Eric Clapton: guit.; voc.
 

cream

Cream und Graham Bond

Ginger Baker war dabei sich als Drummer und Schüler von Phil Seaman in der Londoner Jazz Szene einen Namen zu machen.
Jack Bruce hatte bereits ein klassisches Studium als Cellist an der Royal Scottish Academy Of Music in Glasgow hinter sich gebracht, als er Dick Heckstall-Smith und Ginger Baker beim Johnny Burch Octet begegnete.
Bei Alexis Korner und dessen Blues Incorparated spielten sie mit einer weitere Größe des britischen Jazz, Graham Bond.
Als dieser seine Graham Bond Organisation ins Leben rief, holte er sich Ginger Baker, Jack Bruce und Dick Heckstall-Smith als Mitspieler. Nach zwei Alben, "The Sound Of 65" und "There’s A Bond Between Us", verließ Jack Bruce die Graham Bond Organisation und schloss sich John Mayall und seinen Bluesbreakers an. Hier lernte er Eric Clapton kennen, der gerade die Yardbirds verlassen hatte. Mit Eric Clapton jammte er nebenbei bei „Eric Clapton & The Powerhouse“. Eric Clapton blieb nicht sehr lange bei Mayall und reiste stattdessen lieber mit Freunden nach Griechenland.

Cream und John Mayall

Jack Bruce wollte endlich Geld verdienen, Mayall war kein lukrativer Arbeitgeber, und so verkaufte er sich an Manfred Mann.
Eric Clapton war aus Griechenland zurück gekehrt und verdrängte den für ihn den bei John Mayall eingestiegenen Peter Green. Zur gleichen Zeit hatte Ginger Baker nicht mehr die Absicht bei der Graham Bond Organisation zu bleiben.
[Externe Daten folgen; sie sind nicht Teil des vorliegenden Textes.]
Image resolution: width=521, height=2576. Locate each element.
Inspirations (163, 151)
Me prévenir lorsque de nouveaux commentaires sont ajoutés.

Seine Ambition war es, eine eigene Band zu besitzen.
Er hörte von Eric Clapton, damals stand an den Wänden der Londoner U-Bahn der Satz „Clapton is God“, und besuchte einige Konzerte von John Mayall’s Bluesbreakers. Eric Clapton und Ginger Baker freundeten sich an und als Ginger Baker Eric Clapton von seinem Plan erzählte, war dieser sofort bereit einzusteigen. Allerdings verknüpfte er es mit einer Bedingung: Jack Bruce sollte der Bassist sein.
Ginger Baker und Jack Bruce waren nie große Freunde gewesen, es war eher das Gegenteil der Fall. Ginger Baker war daher nicht sehr begeistert von der Bedingung, wollte aber unbedingt die Zusammenarbeit mit Eric Clapton. Er erklärte sich bereit mit Jack Bruce Kontakt aufzunehmen und Jack Bruce war sofort einverstanden, wahrscheinlich reichte es ihm bei Manfred Mann. Musikalisch passten die Drei zusammen wie kaum eine andere Band in der Rockgeschichte.
Menschlich dagegen kam es immer wieder zu Streitereien zwischen Baker und Bruce.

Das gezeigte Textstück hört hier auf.